» Task details
Of the lines below, write out exactly those from the line with "Task: Open the Легендарный rarity dropdown" through the line with "The height and", both included, and skip the rest.

» Exercise material
————
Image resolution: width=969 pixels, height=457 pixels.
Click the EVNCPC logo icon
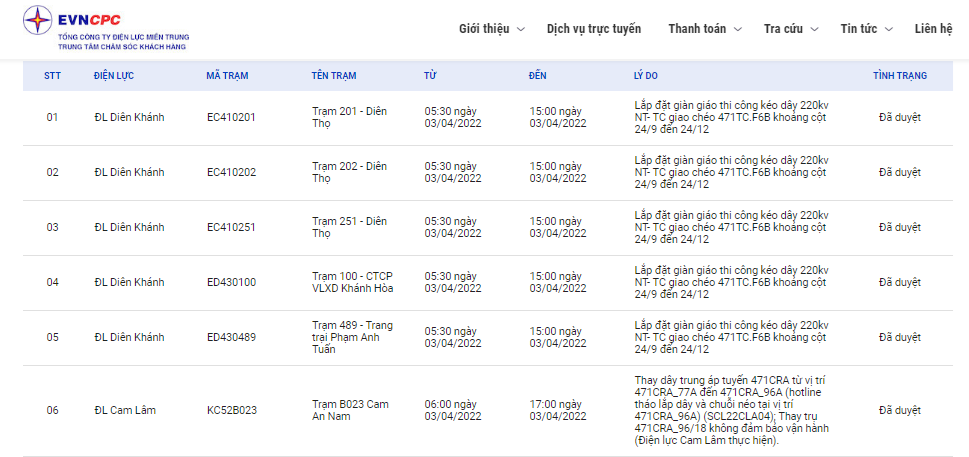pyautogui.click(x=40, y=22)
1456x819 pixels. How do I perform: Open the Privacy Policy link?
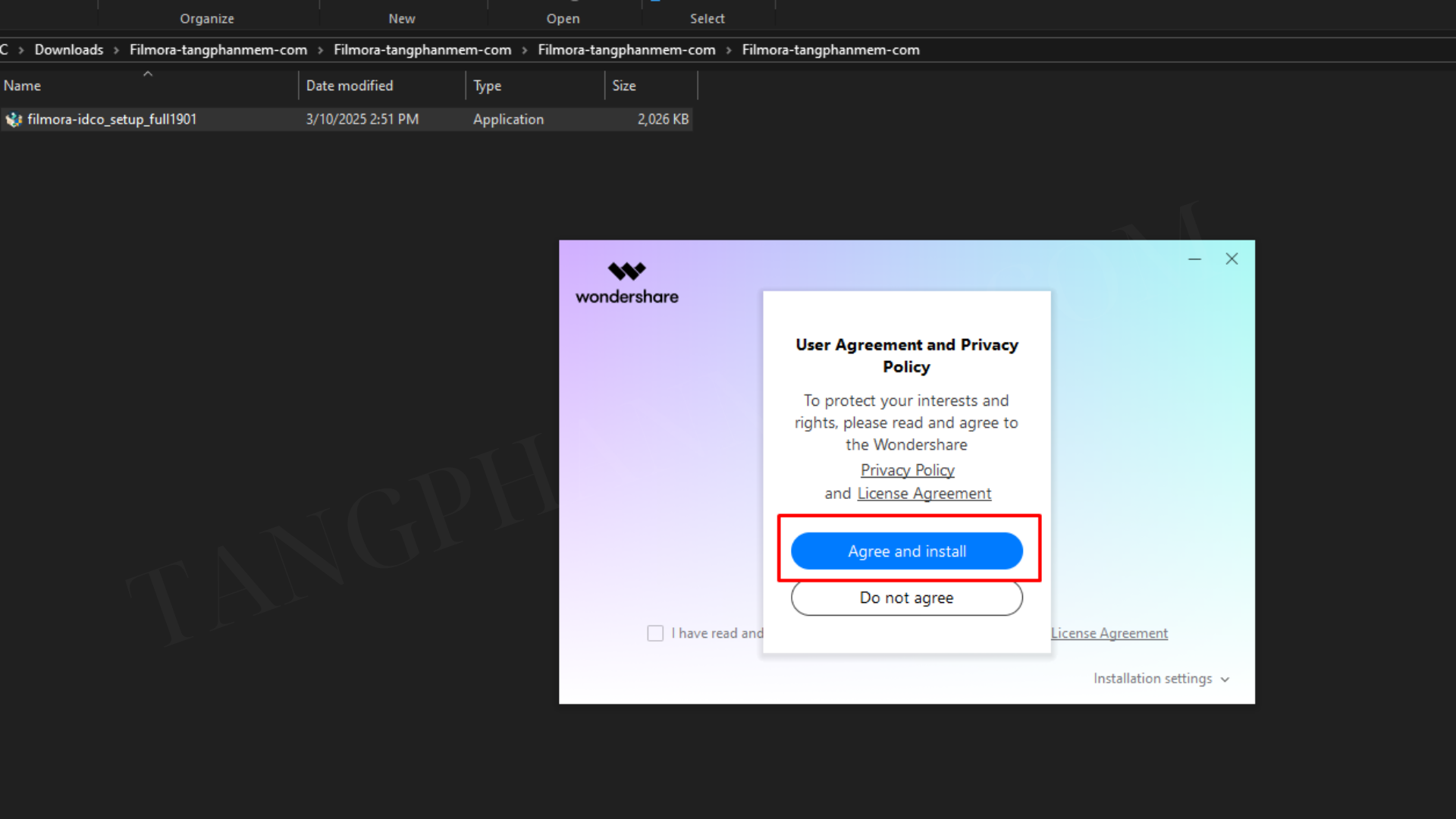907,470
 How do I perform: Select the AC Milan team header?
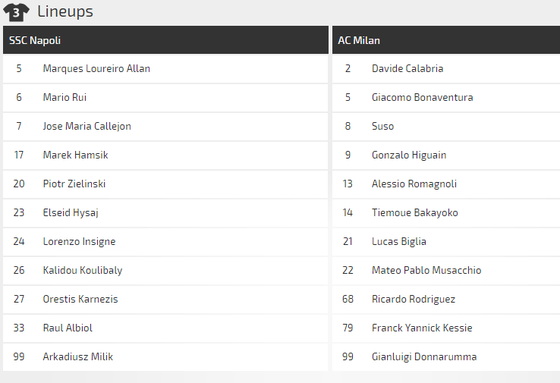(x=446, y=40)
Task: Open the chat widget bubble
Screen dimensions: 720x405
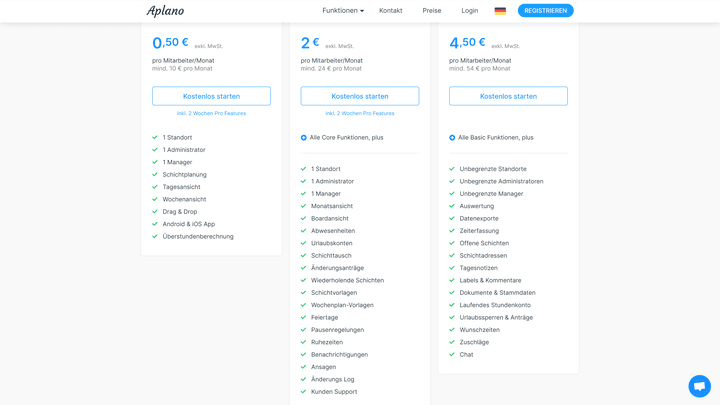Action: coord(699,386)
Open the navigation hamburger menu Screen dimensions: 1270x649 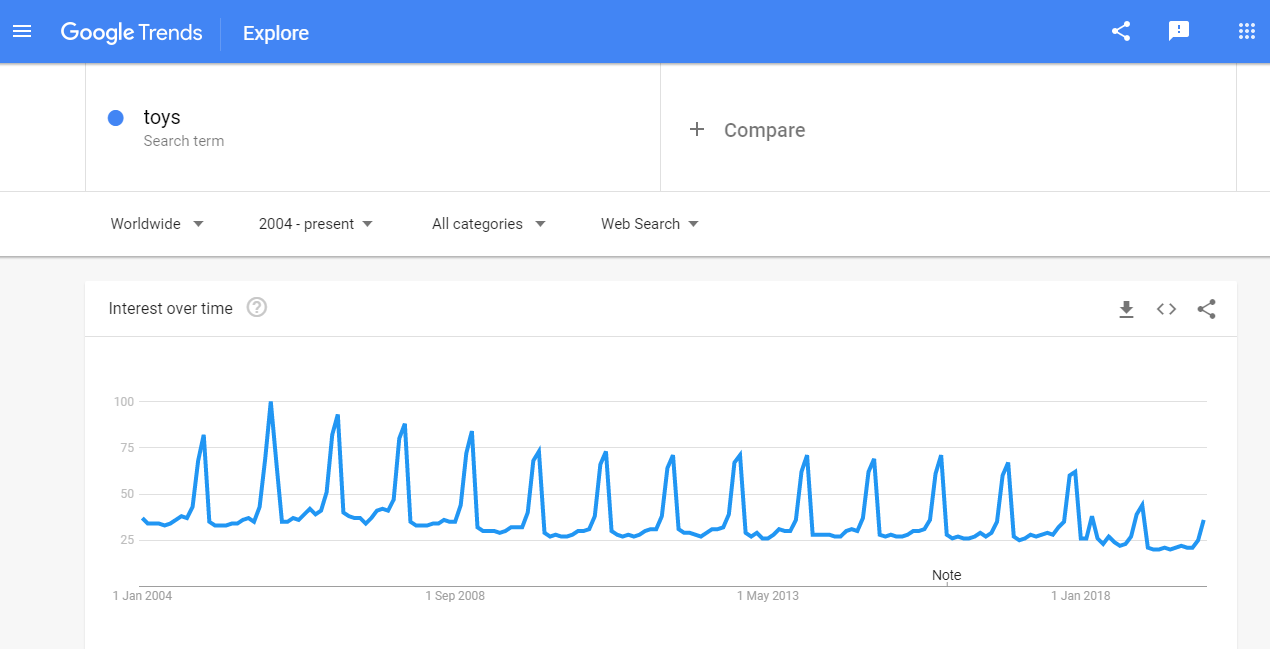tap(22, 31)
————
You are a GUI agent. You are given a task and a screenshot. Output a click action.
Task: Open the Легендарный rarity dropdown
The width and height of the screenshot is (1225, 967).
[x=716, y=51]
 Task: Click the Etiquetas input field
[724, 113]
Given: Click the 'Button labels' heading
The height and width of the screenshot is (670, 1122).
————
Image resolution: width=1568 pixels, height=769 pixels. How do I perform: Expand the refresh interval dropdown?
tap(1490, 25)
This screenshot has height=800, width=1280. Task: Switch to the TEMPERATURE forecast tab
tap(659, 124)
————
» Solution below
Task: Open the Легендарный rarity dropdown
The width and height of the screenshot is (1225, 967).
[x=716, y=51]
 Task: Click the Etiquetas input field
[724, 113]
Given: Click the 'Button labels' heading
The height and width of the screenshot is (670, 1122).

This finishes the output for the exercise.